When Gandalf describes his titanic battle with the Balrog of Moria, Durin's Bane, he mentions encountering ancient creatures that gnaw at the earth, older than Sauron:

Far, far below the deepest delving of the Dwarves, the world is gnawed by nameless things. Even Sauron knows them not. They are older than he.

What are they? Primordial spirits possibly from the same realm Ungoliant is thought to have come from?


2 Answers 2


We don't know

Gandalf's very next line is (emphasis mine):

Far, far below the deepest delving of the Dwarves, the world is gnawed by nameless things. Even Sauron knows them not. They are older than he.
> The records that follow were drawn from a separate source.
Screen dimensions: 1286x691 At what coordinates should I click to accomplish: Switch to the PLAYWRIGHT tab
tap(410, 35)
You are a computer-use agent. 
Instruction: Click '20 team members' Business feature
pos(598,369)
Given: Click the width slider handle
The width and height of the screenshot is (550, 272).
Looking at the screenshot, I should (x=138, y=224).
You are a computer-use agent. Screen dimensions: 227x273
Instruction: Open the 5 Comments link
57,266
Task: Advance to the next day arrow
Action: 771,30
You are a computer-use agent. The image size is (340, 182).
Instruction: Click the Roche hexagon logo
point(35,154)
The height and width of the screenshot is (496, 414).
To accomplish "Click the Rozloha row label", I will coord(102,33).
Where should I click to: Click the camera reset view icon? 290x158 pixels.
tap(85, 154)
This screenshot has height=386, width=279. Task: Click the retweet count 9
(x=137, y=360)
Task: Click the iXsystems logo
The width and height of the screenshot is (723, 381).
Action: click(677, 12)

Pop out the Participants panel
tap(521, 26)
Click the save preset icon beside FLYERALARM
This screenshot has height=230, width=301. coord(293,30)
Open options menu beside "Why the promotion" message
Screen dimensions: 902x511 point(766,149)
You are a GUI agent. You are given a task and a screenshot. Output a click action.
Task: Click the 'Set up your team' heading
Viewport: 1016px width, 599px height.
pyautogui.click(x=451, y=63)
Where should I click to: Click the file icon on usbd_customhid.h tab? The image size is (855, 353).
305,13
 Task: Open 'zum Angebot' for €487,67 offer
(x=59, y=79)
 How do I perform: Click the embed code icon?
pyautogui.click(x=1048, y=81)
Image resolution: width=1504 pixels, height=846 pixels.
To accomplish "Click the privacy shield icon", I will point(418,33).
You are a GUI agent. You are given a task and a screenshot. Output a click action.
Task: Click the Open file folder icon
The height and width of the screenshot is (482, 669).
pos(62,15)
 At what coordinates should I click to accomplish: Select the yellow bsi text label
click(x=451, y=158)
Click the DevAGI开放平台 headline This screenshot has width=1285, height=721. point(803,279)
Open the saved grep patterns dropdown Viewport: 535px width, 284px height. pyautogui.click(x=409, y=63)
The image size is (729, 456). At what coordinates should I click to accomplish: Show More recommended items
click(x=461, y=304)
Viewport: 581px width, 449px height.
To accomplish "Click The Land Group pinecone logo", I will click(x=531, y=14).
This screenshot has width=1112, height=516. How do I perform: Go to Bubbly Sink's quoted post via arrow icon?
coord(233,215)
Now I have walked there, but I will bring no report to darken the light of day.

The Two Towers Book III Chapter 5: "The White Rider"

And that's all Tolkien has to say about that.

In his blog, noted Tolkien fan Michael Martinez engages in a little speculation on the subject, but there's not a lot he can say; he suggests three possible explanations:

  1. Aboriginal spirits (that is, spirits created by Ilúvatar to inhabit Arda extremely early in its creation) like Tom Bombadil
  2. Úmaiar, evil spirits aligned with Morgoth who later went wild
  3. Creatures created by Morgoth before Sauron's rebellion

I'm going to quote Martinez briefly, because he concisely states the only thing we can say definitively about them:

To say that they are older than Sauron implies that they existed in Middle-earth (Arda) before Sauron arrived.

"Valaquenta" seems to imply that the Maiar did not join the Valar until after the Valar began shaping Arda; Manwë called upon them to help drive Melkor off into other regions of the universe. But Arda was at this time still in a very fiery state. It seems unlikely to me there was anything living there. Tom Bombadil and other "aborigines" of Arda must have been created by Ilúvatar after Arda had cooled and become a habitable place. This would explain why Bombadil thought of Melkor as coming "from the outside".

"What Are the Nameless Things?" Middle-earth & J.R.R. Tolkien Blog by Michael Martinez

But we don't know anything definitively.

  • 2
    Itd be awesome if more was known about them,they'd have a epic tale of their own.
    – turinsbane
    Commented Aug 29, 2015 at 17:20
  • 9
    @turinsbane Some ambiguity is good. Learning about the nameless things would be like learning whether it was a lady or a tiger.
    – Rogue Jedi
    Commented Aug 30, 2015 at 2:06
  • I'd kind of like to know if it was the lady or the tiger, though.
    – tbrookside
    Commented Oct 18, 2018 at 21:01

In The Hobbit, Bilbo says

Tell me what you want done, and I will try it, if I have to walk from here to the East of East and fight the wild Were-worms in the Last Desert.
from The Hobbit, "An Unexpected Party chapter"

We don't know if these Were-worms could be related to the subterranean horrors that Gandalf encounters under Moria, but it is possibly the closest reference that we have.

In The Hobbit: The Battle of the Five Armies movie, they are depicted as giant worms not very different from the Sandworms from Frank Herbert's Dune, but this is a fictional depiction without any basis on Tolkien writings.

enter image description here

  • I don't see how these two things could possibly relate at all? Especially given these Wyrms were around before the conception of the idea of the Lord of the Rings.
    – Edlothiad
    Commented Dec 19, 2017 at 22:09
  • 1
    This is just pure speculation by me, the depiction of these creatures from the movie seems to borrow from both the quote from Gandalf and the one from Bilbo. Granted, it is a very feeble tie, but maybe it can offer a possible way to a personal interpretation.